A recent policy brief published by the Health Care Cost Institute (HCCI) found that telehealth claims continue to be reimbursed at lower rates and only seven states have passed laws mandating reimbursement parity between telehealth and non-telehealth care.
HCCI is a non-profit organization that promotes independent, nonpartisan research and analysis on the causes of the rise in U.S. health spending. The policy brief was written by Fernando Wilson, Ph.D. and his colleagues at the College of Public Health at the University of Nebraska Medical Center and Jim Stimpson, Ph.D., School of Public Health, City University of New York.
The authors noted that although state policies surrounding telehealth have substantially expanded in number and scope, it is unclear whether healthcare providers have responded to these policies by increasing their utilization of telehealth technologies. “To address this gap in knowledge, we characterized state policies involving use of telehealth in clinical care and their reimbursement. We also analyzed one of the largest private claims database in the U.S. to document recent trends in telehealth-related billings by primary care providers,” the authors wrote.

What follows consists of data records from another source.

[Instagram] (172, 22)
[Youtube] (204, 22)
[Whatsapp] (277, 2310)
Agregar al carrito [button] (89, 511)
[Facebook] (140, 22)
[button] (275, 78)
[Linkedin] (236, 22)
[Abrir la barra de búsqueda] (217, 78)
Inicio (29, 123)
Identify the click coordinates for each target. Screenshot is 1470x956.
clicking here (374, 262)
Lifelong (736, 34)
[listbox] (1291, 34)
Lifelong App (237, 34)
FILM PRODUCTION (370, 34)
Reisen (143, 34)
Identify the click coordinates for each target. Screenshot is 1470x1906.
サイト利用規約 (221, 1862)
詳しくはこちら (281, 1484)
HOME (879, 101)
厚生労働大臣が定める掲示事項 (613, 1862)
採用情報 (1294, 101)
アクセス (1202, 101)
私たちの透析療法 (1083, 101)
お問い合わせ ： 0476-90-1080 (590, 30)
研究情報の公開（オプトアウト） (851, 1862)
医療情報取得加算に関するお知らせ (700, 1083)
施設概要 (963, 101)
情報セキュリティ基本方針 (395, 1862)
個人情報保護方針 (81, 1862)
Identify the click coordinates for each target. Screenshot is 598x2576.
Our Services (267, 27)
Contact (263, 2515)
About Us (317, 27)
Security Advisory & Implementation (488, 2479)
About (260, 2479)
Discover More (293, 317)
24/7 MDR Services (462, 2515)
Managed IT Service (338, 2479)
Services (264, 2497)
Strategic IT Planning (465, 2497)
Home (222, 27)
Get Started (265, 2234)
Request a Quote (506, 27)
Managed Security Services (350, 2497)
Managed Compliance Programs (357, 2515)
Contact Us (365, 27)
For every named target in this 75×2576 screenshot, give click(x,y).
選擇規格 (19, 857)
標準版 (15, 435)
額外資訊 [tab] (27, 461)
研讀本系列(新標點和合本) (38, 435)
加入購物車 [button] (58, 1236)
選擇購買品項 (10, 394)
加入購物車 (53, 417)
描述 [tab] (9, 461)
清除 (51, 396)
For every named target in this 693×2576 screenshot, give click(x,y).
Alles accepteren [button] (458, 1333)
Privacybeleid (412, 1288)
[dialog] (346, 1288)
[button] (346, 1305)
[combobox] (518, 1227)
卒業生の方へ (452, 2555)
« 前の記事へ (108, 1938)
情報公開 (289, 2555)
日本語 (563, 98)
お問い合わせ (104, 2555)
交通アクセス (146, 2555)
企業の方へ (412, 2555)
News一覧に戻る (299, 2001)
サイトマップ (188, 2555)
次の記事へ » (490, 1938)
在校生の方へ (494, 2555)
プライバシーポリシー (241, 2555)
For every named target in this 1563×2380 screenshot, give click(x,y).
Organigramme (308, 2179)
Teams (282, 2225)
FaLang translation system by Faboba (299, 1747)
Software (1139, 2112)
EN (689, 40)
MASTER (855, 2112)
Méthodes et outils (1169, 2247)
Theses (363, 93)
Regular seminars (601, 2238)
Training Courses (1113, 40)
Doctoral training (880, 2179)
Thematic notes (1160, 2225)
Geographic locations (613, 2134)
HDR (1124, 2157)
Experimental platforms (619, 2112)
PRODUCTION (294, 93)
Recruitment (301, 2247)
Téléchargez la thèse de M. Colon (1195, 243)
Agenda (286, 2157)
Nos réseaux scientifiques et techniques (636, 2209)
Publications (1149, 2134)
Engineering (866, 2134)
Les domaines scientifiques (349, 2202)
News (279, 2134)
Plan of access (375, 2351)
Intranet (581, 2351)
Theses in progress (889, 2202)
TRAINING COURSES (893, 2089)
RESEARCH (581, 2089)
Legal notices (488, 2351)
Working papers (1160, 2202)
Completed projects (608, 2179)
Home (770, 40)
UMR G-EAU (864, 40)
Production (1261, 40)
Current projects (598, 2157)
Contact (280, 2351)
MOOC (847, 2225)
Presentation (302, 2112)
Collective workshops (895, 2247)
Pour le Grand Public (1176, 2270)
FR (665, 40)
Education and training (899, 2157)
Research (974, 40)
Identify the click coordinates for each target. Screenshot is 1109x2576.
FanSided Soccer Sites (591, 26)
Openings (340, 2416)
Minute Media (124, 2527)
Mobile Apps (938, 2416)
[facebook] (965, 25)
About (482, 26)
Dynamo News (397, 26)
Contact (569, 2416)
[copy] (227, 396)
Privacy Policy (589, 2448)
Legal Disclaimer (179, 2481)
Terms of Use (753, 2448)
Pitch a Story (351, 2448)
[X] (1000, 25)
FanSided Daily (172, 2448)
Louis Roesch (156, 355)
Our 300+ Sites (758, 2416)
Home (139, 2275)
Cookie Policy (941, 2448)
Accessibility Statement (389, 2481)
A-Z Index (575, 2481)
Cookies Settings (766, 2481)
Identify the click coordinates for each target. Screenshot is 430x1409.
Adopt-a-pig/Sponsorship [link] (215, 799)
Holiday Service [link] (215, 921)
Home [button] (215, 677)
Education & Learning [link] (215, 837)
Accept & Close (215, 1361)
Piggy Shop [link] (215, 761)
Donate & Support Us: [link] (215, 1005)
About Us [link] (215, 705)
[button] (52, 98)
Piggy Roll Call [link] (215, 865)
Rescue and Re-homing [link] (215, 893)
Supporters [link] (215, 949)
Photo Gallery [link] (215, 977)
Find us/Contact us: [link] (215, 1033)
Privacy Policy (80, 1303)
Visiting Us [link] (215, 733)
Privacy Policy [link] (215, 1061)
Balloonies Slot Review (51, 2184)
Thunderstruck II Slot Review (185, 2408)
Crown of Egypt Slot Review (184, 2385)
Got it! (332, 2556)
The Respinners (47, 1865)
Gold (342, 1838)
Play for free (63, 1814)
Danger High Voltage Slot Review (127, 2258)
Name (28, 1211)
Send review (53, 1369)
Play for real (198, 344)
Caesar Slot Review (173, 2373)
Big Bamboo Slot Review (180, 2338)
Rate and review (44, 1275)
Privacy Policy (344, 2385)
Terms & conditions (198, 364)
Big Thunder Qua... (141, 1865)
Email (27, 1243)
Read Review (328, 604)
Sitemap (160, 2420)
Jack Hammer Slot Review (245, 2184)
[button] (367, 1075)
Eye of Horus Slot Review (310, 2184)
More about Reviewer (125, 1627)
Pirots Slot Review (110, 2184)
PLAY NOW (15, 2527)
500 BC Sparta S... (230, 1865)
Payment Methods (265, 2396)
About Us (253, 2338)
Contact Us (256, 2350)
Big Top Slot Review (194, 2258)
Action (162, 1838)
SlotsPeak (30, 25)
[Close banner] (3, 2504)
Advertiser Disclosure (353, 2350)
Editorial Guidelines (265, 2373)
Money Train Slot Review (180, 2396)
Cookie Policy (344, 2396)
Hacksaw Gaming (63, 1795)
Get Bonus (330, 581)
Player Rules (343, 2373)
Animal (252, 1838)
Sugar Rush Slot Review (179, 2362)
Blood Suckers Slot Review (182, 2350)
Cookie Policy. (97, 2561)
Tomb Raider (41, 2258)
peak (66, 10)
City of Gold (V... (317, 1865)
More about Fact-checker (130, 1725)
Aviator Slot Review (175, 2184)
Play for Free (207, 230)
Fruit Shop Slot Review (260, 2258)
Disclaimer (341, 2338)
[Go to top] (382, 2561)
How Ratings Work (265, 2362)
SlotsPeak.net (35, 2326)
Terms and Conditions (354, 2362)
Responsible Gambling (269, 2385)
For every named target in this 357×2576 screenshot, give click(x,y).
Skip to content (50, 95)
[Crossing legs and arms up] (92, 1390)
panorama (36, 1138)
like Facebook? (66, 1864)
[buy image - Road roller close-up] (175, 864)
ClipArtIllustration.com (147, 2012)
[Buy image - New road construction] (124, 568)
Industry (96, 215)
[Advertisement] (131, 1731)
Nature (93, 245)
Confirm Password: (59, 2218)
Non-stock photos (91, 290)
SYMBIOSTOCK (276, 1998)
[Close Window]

For the brief, HCCI examined billions of claims from Aetna, Humana, Kaiser Permanente and UnitedHealthcare for more than 50 million individuals per year enrolled in commercial insurance or Medicare advantage and claims data were used for 2009-2013. In that time, 6,506 claims were made for services related to telemedicine and 95.9 million were for non-telehealth services.
The authors found that while telehealth claims submitted by primary care providers grew from 1,246 claims in 2009 to 2,558 in 2013, they continued to be reimbursed at lower rates. “Non-telehealth service reimbursements increased every year since 2009, rising from $57 to $61. In contrast, after increasing from $60 to $68 from 2009-11, average reimbursements for telehealth claims declined substantially after 2011, decreasing from $68 to $38 in 2013. Similarly, the gap between telehealth and non-telehealth charges widened after 2013,” the authors wrote.
The authors also concluded that lower average reimbursements for telehealth billings may discourage adoption of telehealth technologies.
And while many states permit reimbursement for telehealth services, only seven states—Arkansas, Delaware, Hawaii, Minnesota, Mississippi, Tennessee and Virginia—have passed statutes mandating parity with reimbursement for non-telehealth services.
The authors state that although telehealth claims submitted by primary care providers have increased since 2009, these claims are still rare in comparison to the number of non-telehealth claims submitted each year. “Our results suggest that providers may not have been responsive to the policy changes occurring across states in this time period. Reasons for this are unclear, but may be related to reimbursement policies,” the authors wrote.
The authors also note that one in eight primary care physician uses the internet or email for some patient consultations during a week, yet few states specifically allow email as a reimbursable service, and some payers will not cover asynchronous telecommunications such as email.
“For physicians receiving the majority of their revenues from Medicaid, less than 3% used internet or email in a consultation during a typical week; this compares to 13% for other Medicaid providers. These findings suggest that adoption of more advanced telehealth infrastructure is unlikely in areas with high numbers of economically disadvantaged patients given the low rate of internet and email use that we observe in the NAMCS database,” the authors stated. “These disadvantaged and medically underserved communities face the highest barriers to accessing care, and thus telehealth has strong promise to ameliorate persistent socioeconomic disparities in patient outcomes by reducing these barriers.”
The authors state that there is a clear need for improved data collection efforts in this area to increase understanding of actual rates of telehealth implementation among providers, particularly in underserved areas.